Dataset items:
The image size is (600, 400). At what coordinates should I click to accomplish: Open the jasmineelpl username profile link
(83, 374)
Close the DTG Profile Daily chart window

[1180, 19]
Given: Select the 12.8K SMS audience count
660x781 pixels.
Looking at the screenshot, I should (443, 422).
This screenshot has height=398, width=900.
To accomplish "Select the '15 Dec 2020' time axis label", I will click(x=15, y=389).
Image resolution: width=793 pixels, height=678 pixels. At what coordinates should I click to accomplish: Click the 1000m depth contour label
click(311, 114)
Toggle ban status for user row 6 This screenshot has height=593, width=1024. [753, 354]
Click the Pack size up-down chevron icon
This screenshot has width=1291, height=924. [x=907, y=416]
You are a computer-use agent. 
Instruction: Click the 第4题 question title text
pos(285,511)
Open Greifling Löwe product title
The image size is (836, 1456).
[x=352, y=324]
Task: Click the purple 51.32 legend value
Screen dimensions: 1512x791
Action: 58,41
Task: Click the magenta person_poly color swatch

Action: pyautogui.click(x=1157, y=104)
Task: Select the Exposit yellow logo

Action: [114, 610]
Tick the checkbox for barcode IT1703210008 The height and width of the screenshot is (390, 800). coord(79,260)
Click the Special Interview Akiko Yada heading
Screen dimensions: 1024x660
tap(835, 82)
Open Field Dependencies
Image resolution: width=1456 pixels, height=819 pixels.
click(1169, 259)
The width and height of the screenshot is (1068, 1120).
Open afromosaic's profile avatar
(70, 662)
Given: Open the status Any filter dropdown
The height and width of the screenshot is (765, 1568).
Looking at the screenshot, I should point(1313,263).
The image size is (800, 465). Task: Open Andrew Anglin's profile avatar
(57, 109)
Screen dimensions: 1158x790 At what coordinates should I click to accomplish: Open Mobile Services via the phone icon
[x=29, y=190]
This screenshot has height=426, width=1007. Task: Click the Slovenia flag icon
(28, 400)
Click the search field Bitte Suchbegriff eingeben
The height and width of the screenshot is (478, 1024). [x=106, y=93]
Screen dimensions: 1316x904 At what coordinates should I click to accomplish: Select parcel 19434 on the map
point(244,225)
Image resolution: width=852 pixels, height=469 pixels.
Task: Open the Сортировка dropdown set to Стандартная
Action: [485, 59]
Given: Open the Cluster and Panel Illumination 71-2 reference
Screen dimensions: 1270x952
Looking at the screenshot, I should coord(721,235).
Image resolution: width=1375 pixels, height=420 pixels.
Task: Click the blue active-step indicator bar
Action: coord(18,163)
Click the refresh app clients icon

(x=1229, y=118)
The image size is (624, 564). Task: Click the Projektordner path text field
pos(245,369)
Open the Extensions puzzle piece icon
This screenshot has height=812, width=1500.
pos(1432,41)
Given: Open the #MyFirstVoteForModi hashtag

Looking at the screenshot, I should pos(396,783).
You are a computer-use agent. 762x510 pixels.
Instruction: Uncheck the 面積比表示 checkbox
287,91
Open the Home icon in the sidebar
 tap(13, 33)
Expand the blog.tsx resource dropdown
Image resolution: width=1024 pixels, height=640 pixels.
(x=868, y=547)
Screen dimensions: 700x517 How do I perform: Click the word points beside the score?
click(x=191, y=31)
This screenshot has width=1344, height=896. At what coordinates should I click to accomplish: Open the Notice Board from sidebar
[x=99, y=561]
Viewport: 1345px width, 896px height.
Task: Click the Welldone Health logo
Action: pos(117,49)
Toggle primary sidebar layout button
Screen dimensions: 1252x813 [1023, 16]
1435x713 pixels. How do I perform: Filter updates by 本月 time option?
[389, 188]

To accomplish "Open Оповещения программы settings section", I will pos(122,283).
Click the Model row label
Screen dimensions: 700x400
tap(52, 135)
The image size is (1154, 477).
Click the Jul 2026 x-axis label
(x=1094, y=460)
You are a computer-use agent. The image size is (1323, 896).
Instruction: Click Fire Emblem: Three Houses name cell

> _Given task_
Give every line of the material above as a numbered list, leaving out the blank lines.

> _Response to this exercise_
1. The image size is (600, 400). At what coordinates should I click to accomplish: Open the jasmineelpl username profile link
2. (83, 374)
3. Close the DTG Profile Daily chart window
4. [1180, 19]
5. Given: Select the 12.8K SMS audience count
6. 660x781 pixels.
7. Looking at the screenshot, I should (443, 422).
8. This screenshot has height=398, width=900.
9. To accomplish "Select the '15 Dec 2020' time axis label", I will click(x=15, y=389).
10. Image resolution: width=793 pixels, height=678 pixels. At what coordinates should I click to accomplish: Click the 1000m depth contour label
11. click(311, 114)
12. Toggle ban status for user row 6 This screenshot has height=593, width=1024. [753, 354]
13. Click the Pack size up-down chevron icon
14. This screenshot has width=1291, height=924. [x=907, y=416]
15. You are a computer-use agent. 
16. Instruction: Click the 第4题 question title text
17. pos(285,511)
18. Open Greifling Löwe product title
19. The image size is (836, 1456).
20. [x=352, y=324]
21. Task: Click the purple 51.32 legend value
22. Screen dimensions: 1512x791
23. Action: 58,41
24. Task: Click the magenta person_poly color swatch
25. Action: pyautogui.click(x=1157, y=104)
26. Task: Select the Exposit yellow logo
27. Action: [114, 610]
28. Tick the checkbox for barcode IT1703210008 The height and width of the screenshot is (390, 800). coord(79,260)
29. Click the Special Interview Akiko Yada heading
30. Screen dimensions: 1024x660
31. tap(835, 82)
32. Open Field Dependencies
33. Image resolution: width=1456 pixels, height=819 pixels.
34. click(1169, 259)
35. The width and height of the screenshot is (1068, 1120).
36. Open afromosaic's profile avatar
37. (70, 662)
38. Given: Open the status Any filter dropdown
39. The height and width of the screenshot is (765, 1568).
40. Looking at the screenshot, I should point(1313,263).
41. The image size is (800, 465). Task: Open Andrew Anglin's profile avatar
42. (57, 109)
43. Screen dimensions: 1158x790 At what coordinates should I click to accomplish: Open Mobile Services via the phone icon
44. [x=29, y=190]
45. This screenshot has height=426, width=1007. Task: Click the Slovenia flag icon
46. (28, 400)
47. Click the search field Bitte Suchbegriff eingeben
48. The height and width of the screenshot is (478, 1024). [x=106, y=93]
49. Screen dimensions: 1316x904 At what coordinates should I click to accomplish: Select parcel 19434 on the map
50. point(244,225)
51. Image resolution: width=852 pixels, height=469 pixels.
52. Task: Open the Сортировка dropdown set to Стандартная
53. Action: [485, 59]
54. Given: Open the Cluster and Panel Illumination 71-2 reference
55. Screen dimensions: 1270x952
56. Looking at the screenshot, I should coord(721,235).
57. Image resolution: width=1375 pixels, height=420 pixels.
58. Task: Click the blue active-step indicator bar
59. Action: coord(18,163)
60. Click the refresh app clients icon
61. (x=1229, y=118)
62. The image size is (624, 564). Task: Click the Projektordner path text field
63. pos(245,369)
64. Open the Extensions puzzle piece icon
65. This screenshot has height=812, width=1500.
66. pos(1432,41)
67. Given: Open the #MyFirstVoteForModi hashtag
68. Looking at the screenshot, I should pos(396,783).
69. You are a computer-use agent. 762x510 pixels.
70. Instruction: Uncheck the 面積比表示 checkbox
71. 287,91
72. Open the Home icon in the sidebar
73.  tap(13, 33)
74. Expand the blog.tsx resource dropdown
75. Image resolution: width=1024 pixels, height=640 pixels.
76. (x=868, y=547)
77. Screen dimensions: 700x517 How do I perform: Click the word points beside the score?
78. click(x=191, y=31)
79. This screenshot has width=1344, height=896. At what coordinates should I click to accomplish: Open the Notice Board from sidebar
80. [x=99, y=561]
81. Viewport: 1345px width, 896px height.
82. Task: Click the Welldone Health logo
83. Action: pos(117,49)
84. Toggle primary sidebar layout button
85. Screen dimensions: 1252x813 [1023, 16]
86. 1435x713 pixels. How do I perform: Filter updates by 本月 time option?
87. [389, 188]
88. To accomplish "Open Оповещения программы settings section", I will pos(122,283).
89. Click the Model row label
90. Screen dimensions: 700x400
91. tap(52, 135)
92. The image size is (1154, 477).
93. Click the Jul 2026 x-axis label
94. (x=1094, y=460)
95. You are a computer-use agent. The image size is (1323, 896).
96. Instruction: Click Fire Emblem: Three Houses name cell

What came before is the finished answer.